Un almuerzo de cantina, una cerveza Hatuey o un doble a la roca de aguardiente: ese era el pago. Así andaba el guajiro de Lajas. Pasando el sombrero después de una tanda de boleros a gente de barrio, que entre vitrolas y músicos ambulantes mataban las tardes bebiendo como piratas y picando chicharrones y aceitunas. O comiéndose uno de esos panes con bistec de res que por 15 centavos se compraban en cualquier timbiriche de entonces.
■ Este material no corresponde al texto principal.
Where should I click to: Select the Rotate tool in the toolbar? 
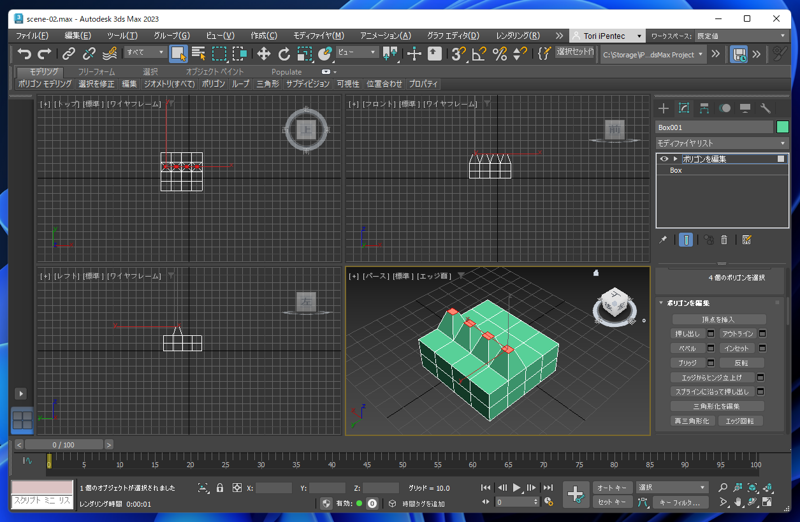(284, 54)
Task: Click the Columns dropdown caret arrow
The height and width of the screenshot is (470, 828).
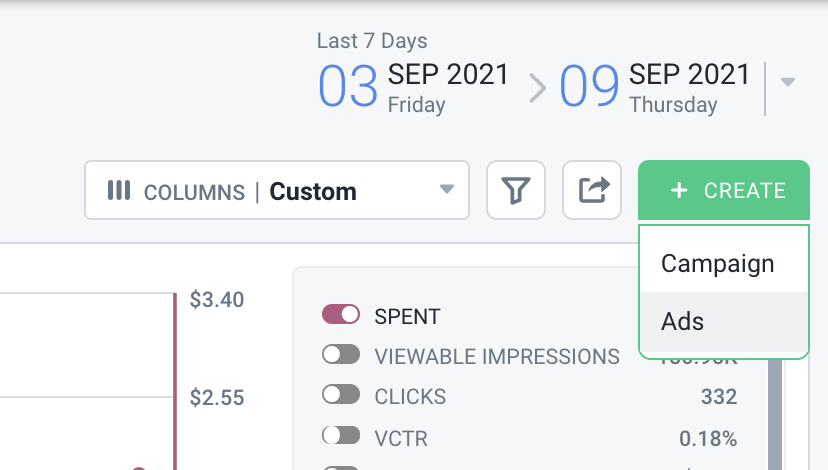Action: point(447,189)
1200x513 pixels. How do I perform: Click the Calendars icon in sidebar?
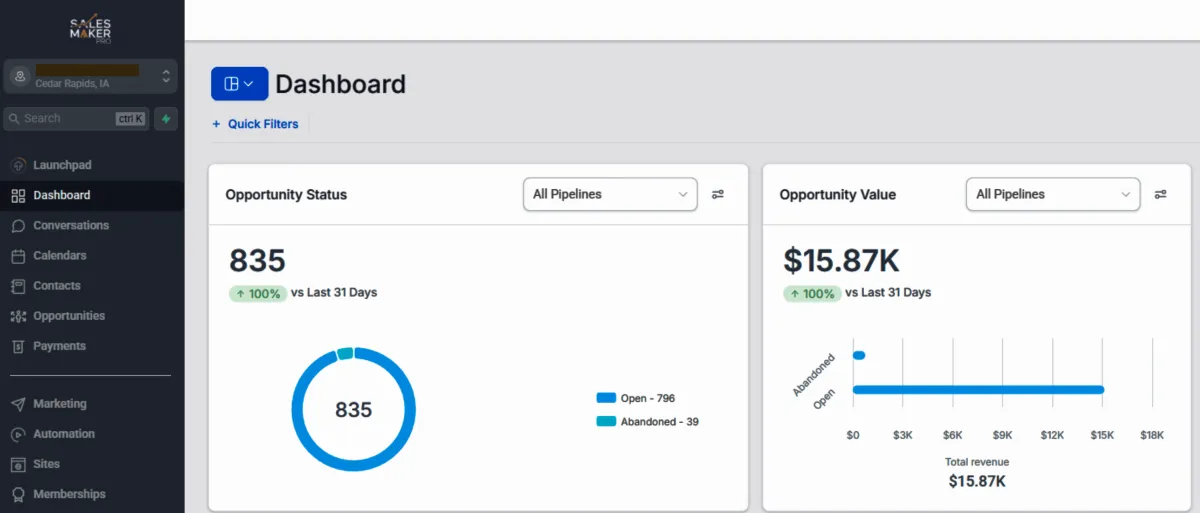pyautogui.click(x=18, y=255)
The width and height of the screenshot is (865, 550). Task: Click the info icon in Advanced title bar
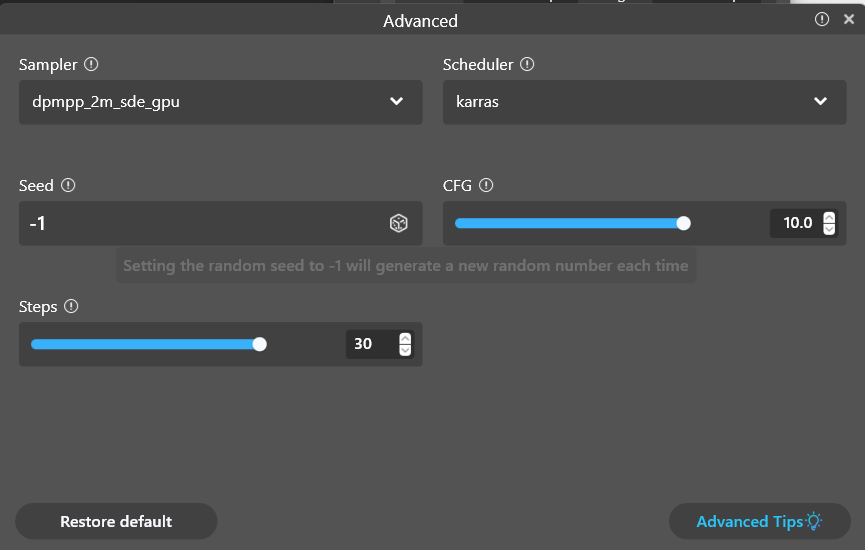[822, 19]
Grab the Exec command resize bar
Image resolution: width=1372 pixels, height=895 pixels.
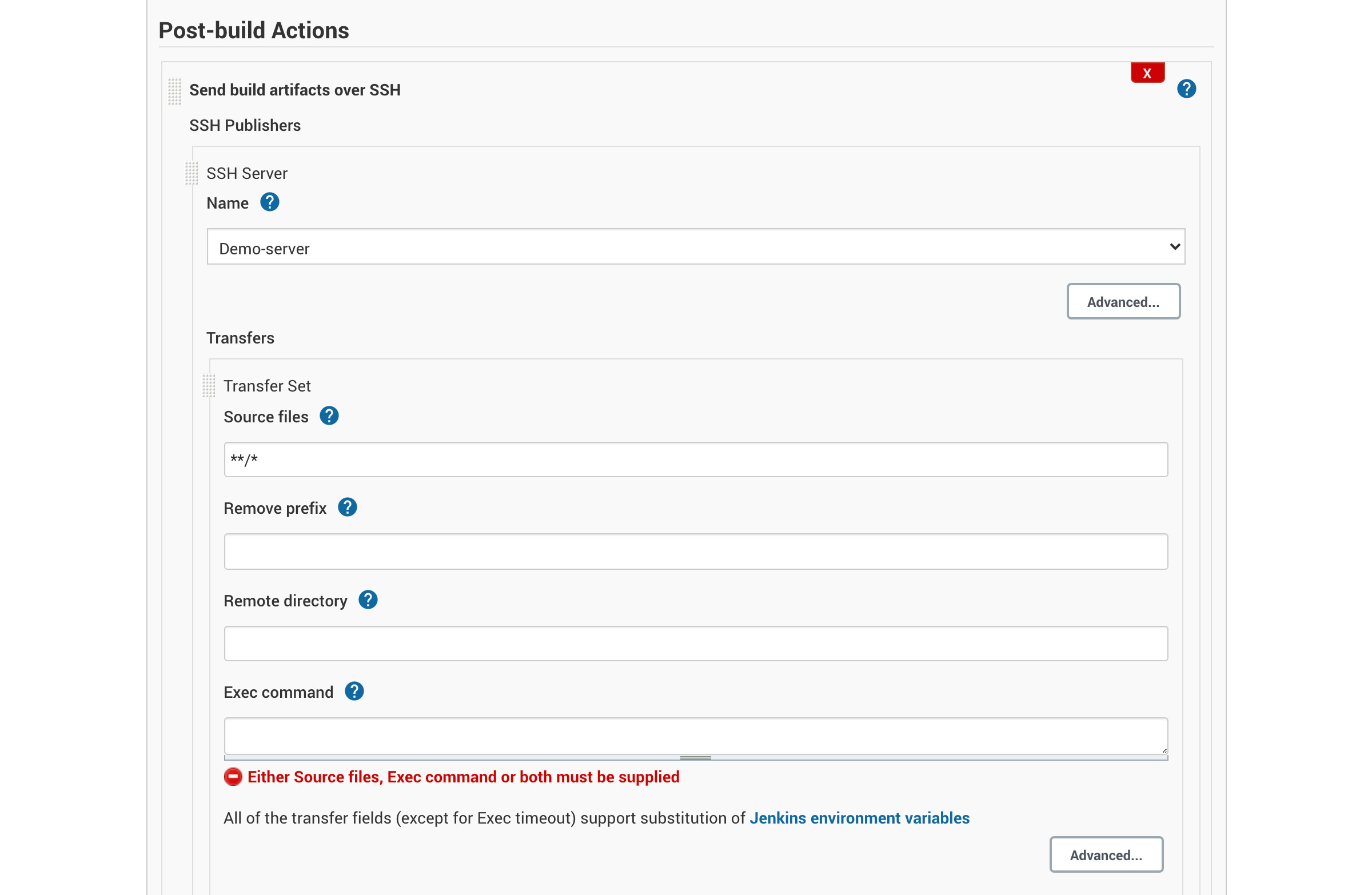click(695, 758)
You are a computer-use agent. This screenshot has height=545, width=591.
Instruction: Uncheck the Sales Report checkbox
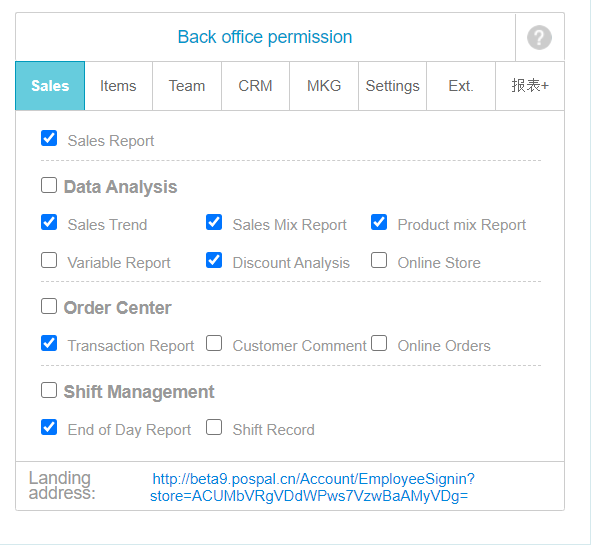(x=49, y=138)
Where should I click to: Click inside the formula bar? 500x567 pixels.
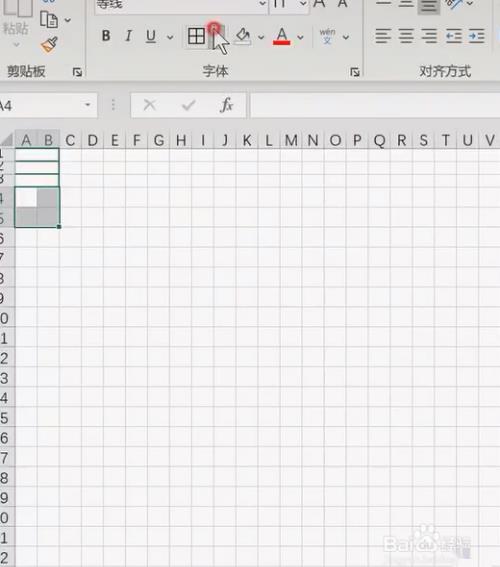(x=375, y=105)
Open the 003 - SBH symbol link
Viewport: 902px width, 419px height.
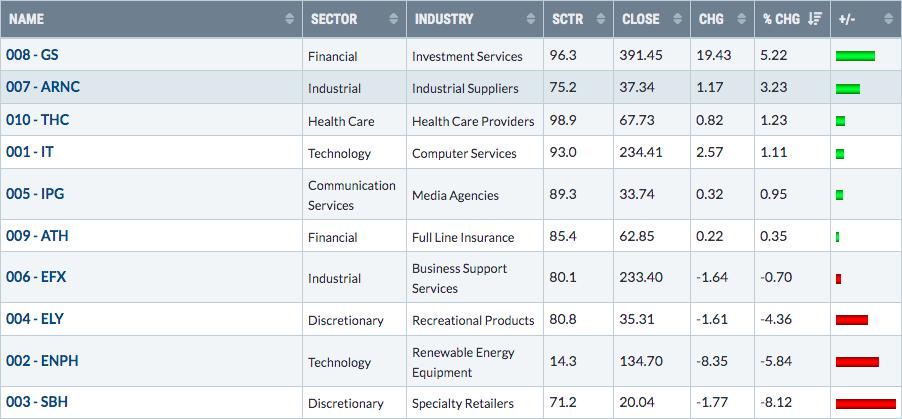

Una Habana donde existía una competencia feroz entre agrupaciones soneras. En cartelera brillaban Arsenio Rodríguez, Abelardo Barroso o el Trío Matamoros. Rita Montaner ya era grande. Y el Septeto Nacional de Ignacio Piñeiro deleitaba. Todavía Celia Cruz vivía en un solar de Santos Suárez y estudiaba magisterio para complacer a su padre.
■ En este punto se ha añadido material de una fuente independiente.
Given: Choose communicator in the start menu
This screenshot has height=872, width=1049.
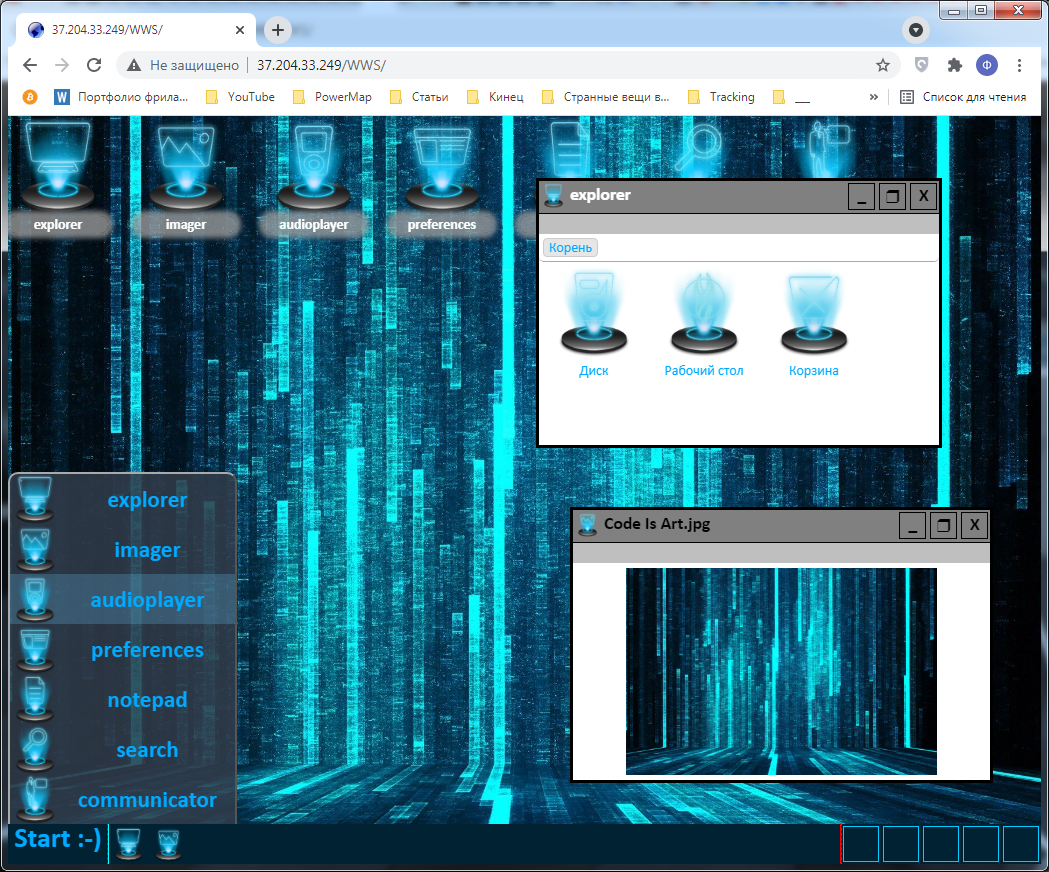Looking at the screenshot, I should coord(123,799).
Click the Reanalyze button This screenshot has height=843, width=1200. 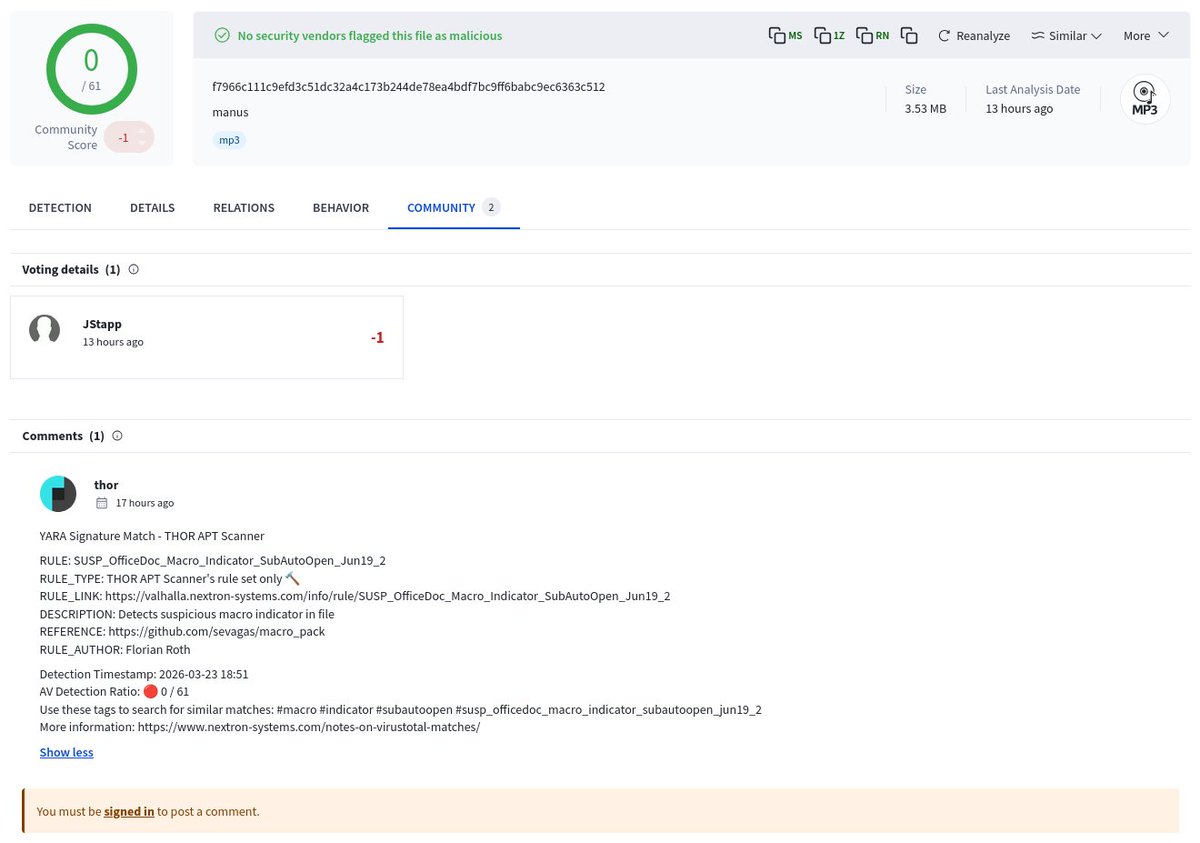coord(973,35)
El genio del Benny aún andaba oculto dentro de una botella. No llamaba la atención a los que sabían de música. Su primer éxito llegó tras ganar un concurso radiofónico. En la CMQ, en un programa llamado "La Corte Suprema del Arte". Los ganadores eran contratados y se les daba la posibilidad de grabar sus canciones.
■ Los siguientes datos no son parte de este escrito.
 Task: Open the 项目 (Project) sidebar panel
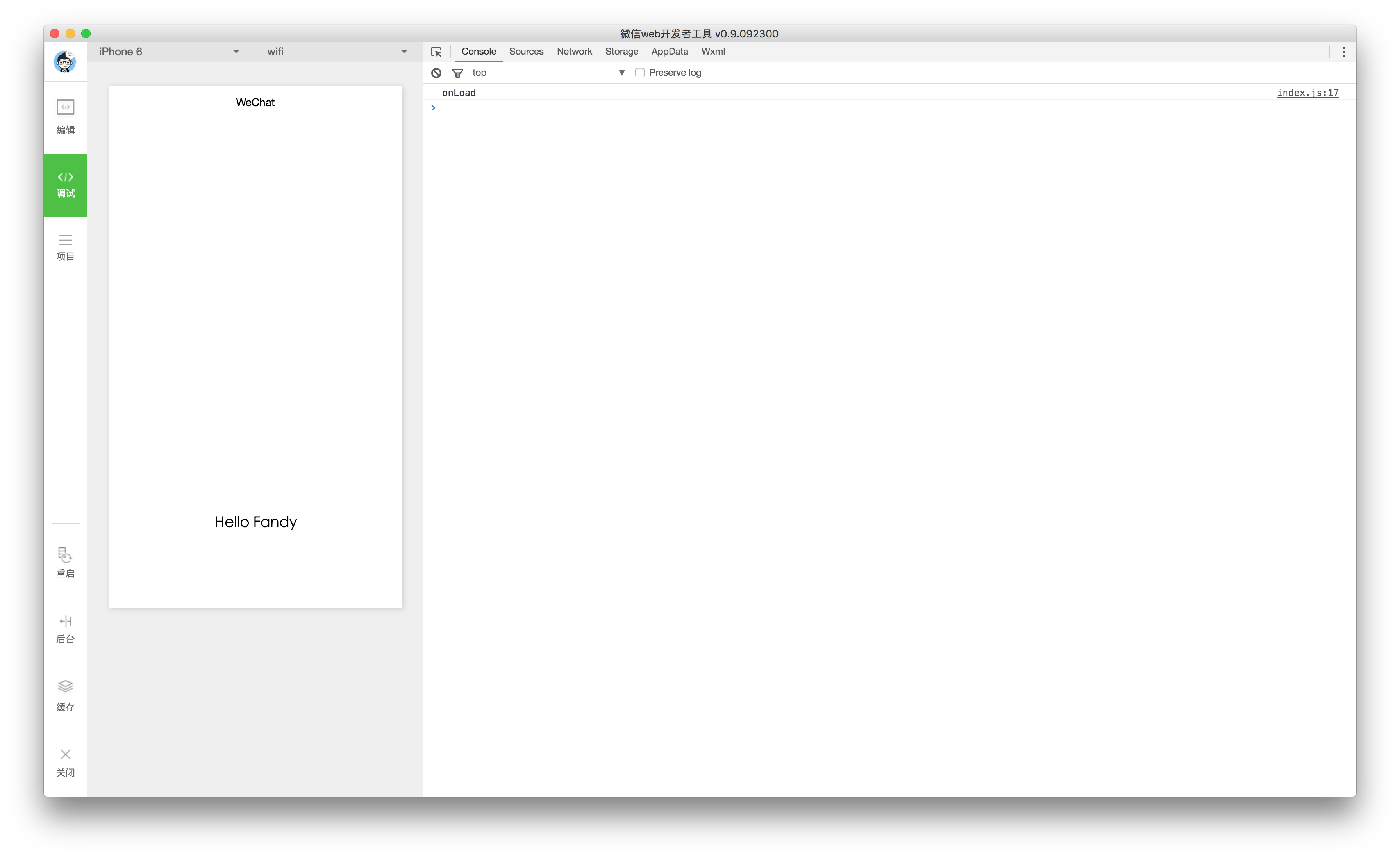tap(65, 247)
Fue cuando obtuvo su primer trabajo estable con el Conjunto Cauto liderado por Mozo Borguellá. También cantó en la emisora CMZ con el sexteto Fígaro de Lázaro Cordero. En 1944, mientras los aliados desembarcaban en Normandía, en plena Segunda Guerra Mundial, Benny Moré debutaba en la emisora Mil Diez, perteneciente al Partido Socialista Popular.
Todos tenemos una oportunidad en la vida. La suerte es saber aprovechar las oportunidades cuando ellas aparecen. Y el Benny la aprovechó. Siro Rodríguez, del fabuloso Trío Matamoros, una tarde lo escuchó cantar en el bar El Templete. Quedó cautivado.
Poco después, tras una indisposición de Miguel Matamoros antes de una actuación, Siro pidió que el Benny lo sustituyera. Y el Sonero Mayor llegó para quedarse. Durante varios años estuvo ligado al Trío Matamoros. Realizó numerosas grabaciones y giras por Cuba y México, donde cantó en dos famosos cabarets de la época, Montparnasse y Río Rosa.
A finales de los años 40, durante toda la década de 1950 y hasta el 19 de febrero de 1963, cuando falleció de una cirrosis hepática, en plena fama, el Bárbaro del Ritmo, fue —y sigue siendo— un ícono. En su patria y en muchos países del continente, que siguen escuchando sus canciones. Todavía no ha surgido nadie con una voz igual o mejor que la suya. Tampoco con su carisma y sabrosura.
En una crónica reciente publicada en El Mundo, Raúl Rivero escribía: "Bartolomé Maximiliano Moré, un negro santo, una leyenda de la música popular, que enseñó en América que el bolero es un poema que se deja bailar, llegó a ser tan informal a la hora de presentarse a trabajar con su banda gigante, que en Cuba, México y Venezuela se anunciaban sus actuaciones en los estadios y plazas públicas con este prodigio de la duda: ¿Vendrá o no vendrá el Benny?"
Sus boleros se inmortalizaron. Las guarachas, montunos y sones están a buen recaudo en un sitio privilegiado de la cultura nacional. En una nación donde la música es casi un estilo de vida, el talento autodidacta del Benny ha marcado a varias generaciones.
Ni el reguetón, la salsa, la timba o la trova. Ni ninguna fusión musical, ha podido relegar en la memoria al inmenso Benny Moré. Un hombre de la calle que hizo del Alí Bar, en Avenida Dolores y Carretera del Lucero, en la barriada habanera de Lawton, su trono y su cátedra.
Cincuenta años después de su muerte, los que seguimos en Cuba y también aquellos que duermen con el Malecón debajo de la almohada, no lo olvidamos. Genio y figura. Hasta la sepultura.